- _Stated problem_:
Quote the lines below word for word, from the line containing "Image resolution: width=1440" through the line containing "pyautogui.click(x=125, y=713)", with both of those lines included. Leave the pictures out of your answer.

***** Given records *****

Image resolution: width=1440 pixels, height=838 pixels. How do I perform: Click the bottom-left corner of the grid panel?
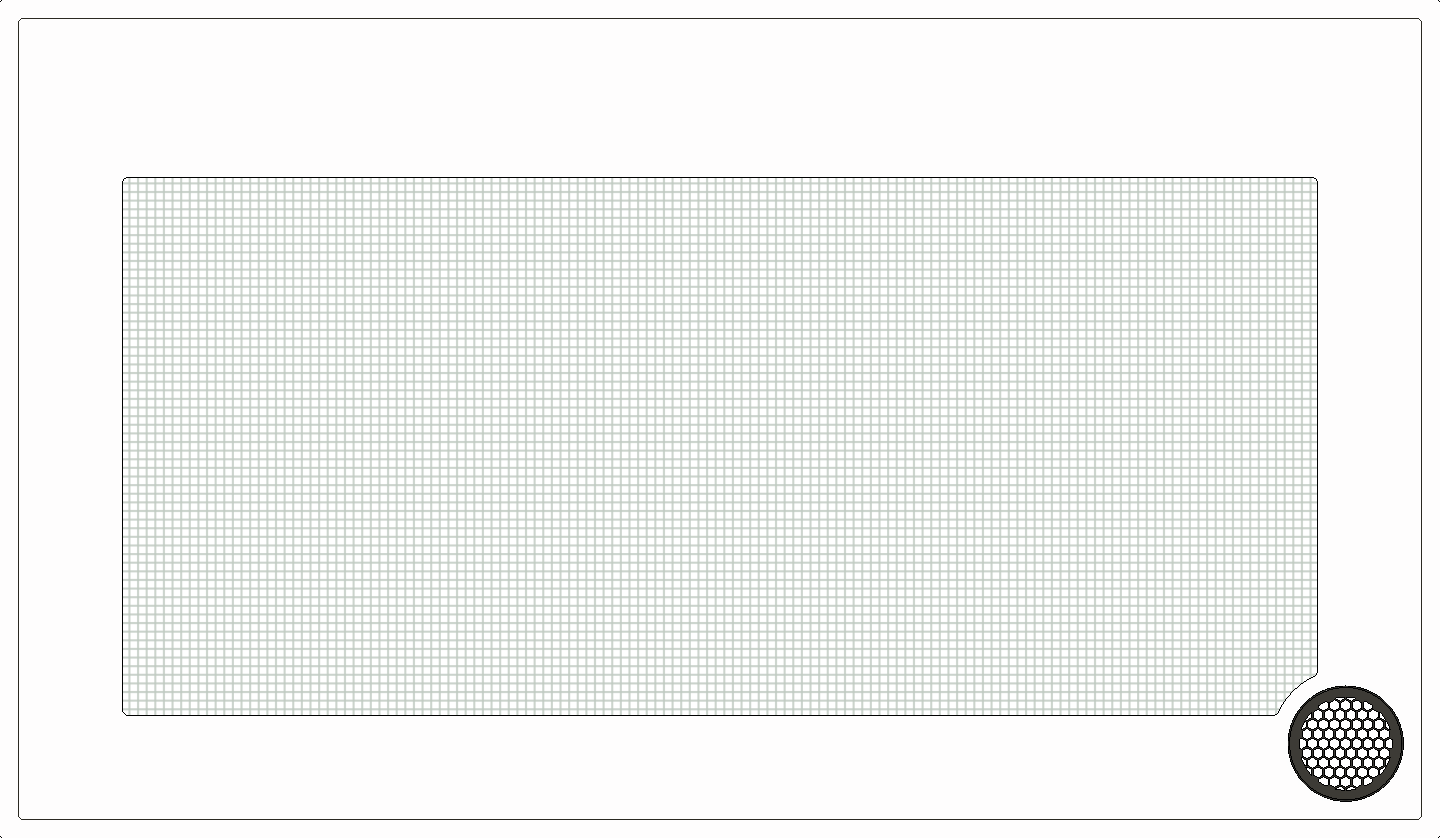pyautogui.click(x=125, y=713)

*****
***** Given records *****

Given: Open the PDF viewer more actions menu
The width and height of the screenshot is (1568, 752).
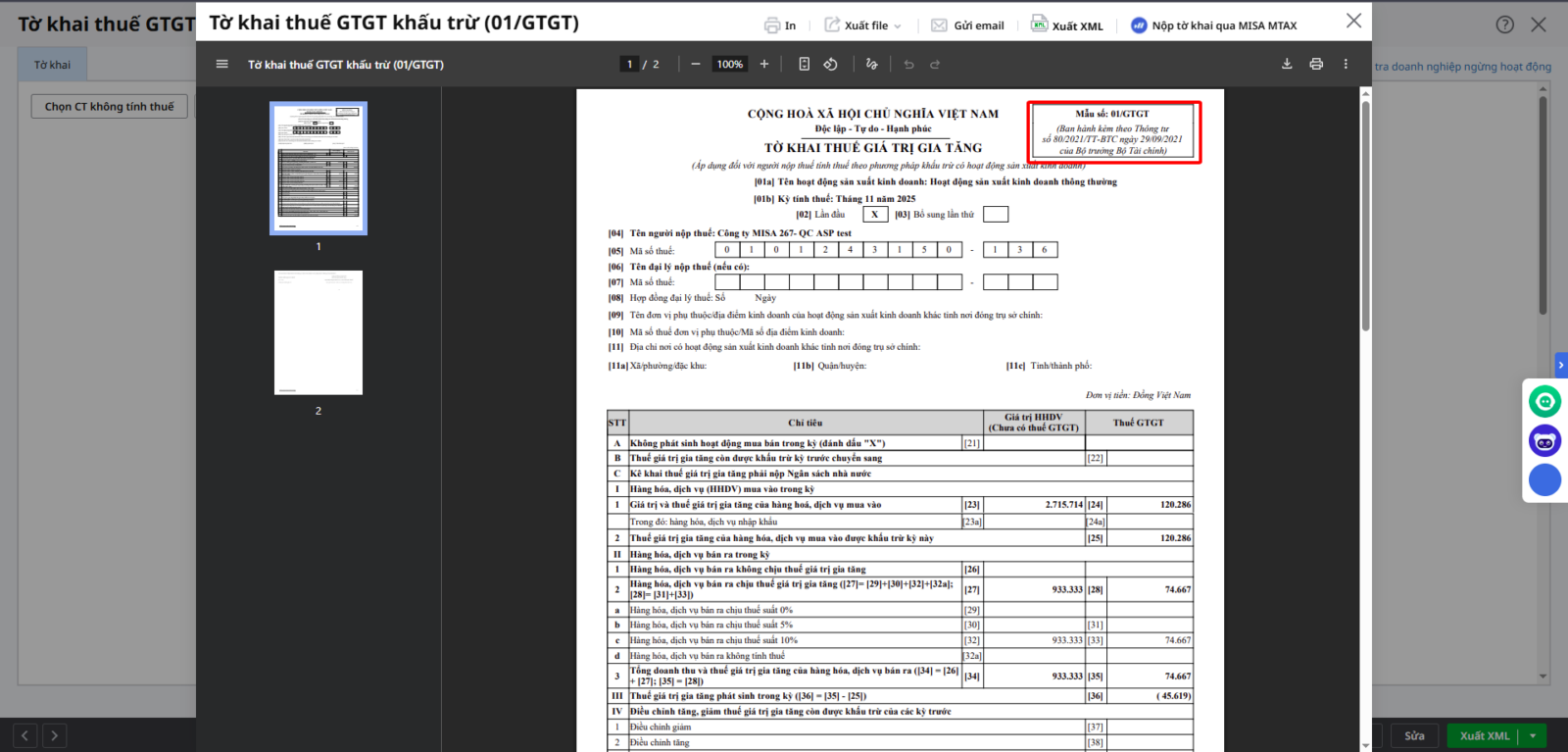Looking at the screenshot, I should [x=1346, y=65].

*****
***** Given records *****

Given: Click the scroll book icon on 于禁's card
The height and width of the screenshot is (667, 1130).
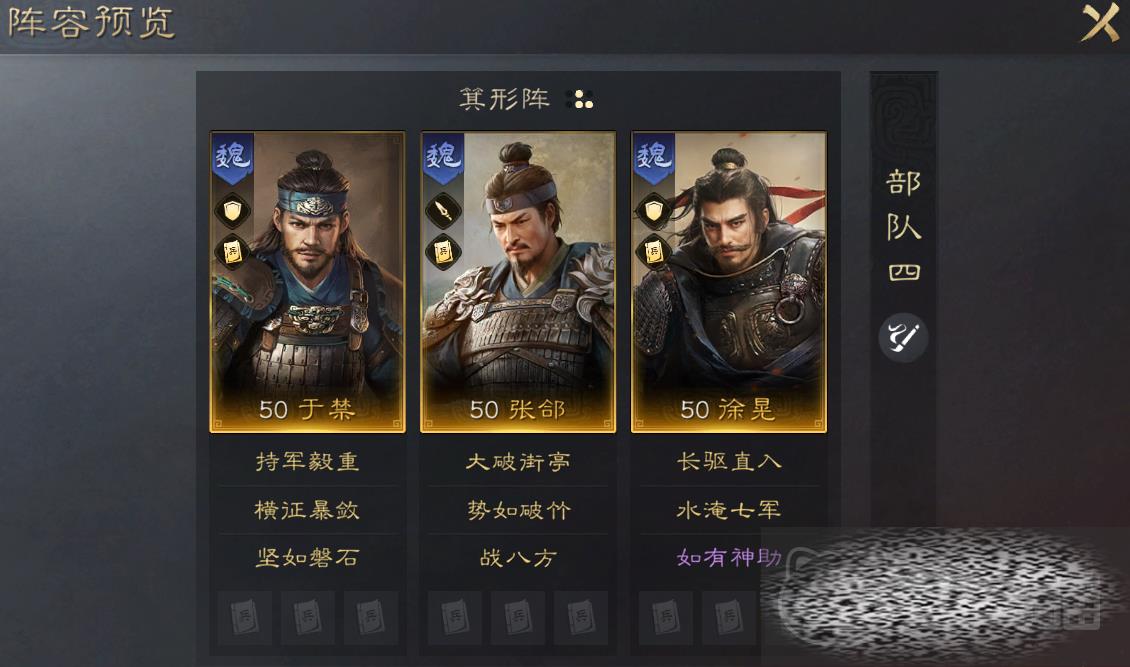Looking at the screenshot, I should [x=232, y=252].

*****

- _Written answer_:
Image resolution: width=1440 pixels, height=838 pixels. How do I perform: Click the bottom-left corner of the grid panel?
pyautogui.click(x=125, y=713)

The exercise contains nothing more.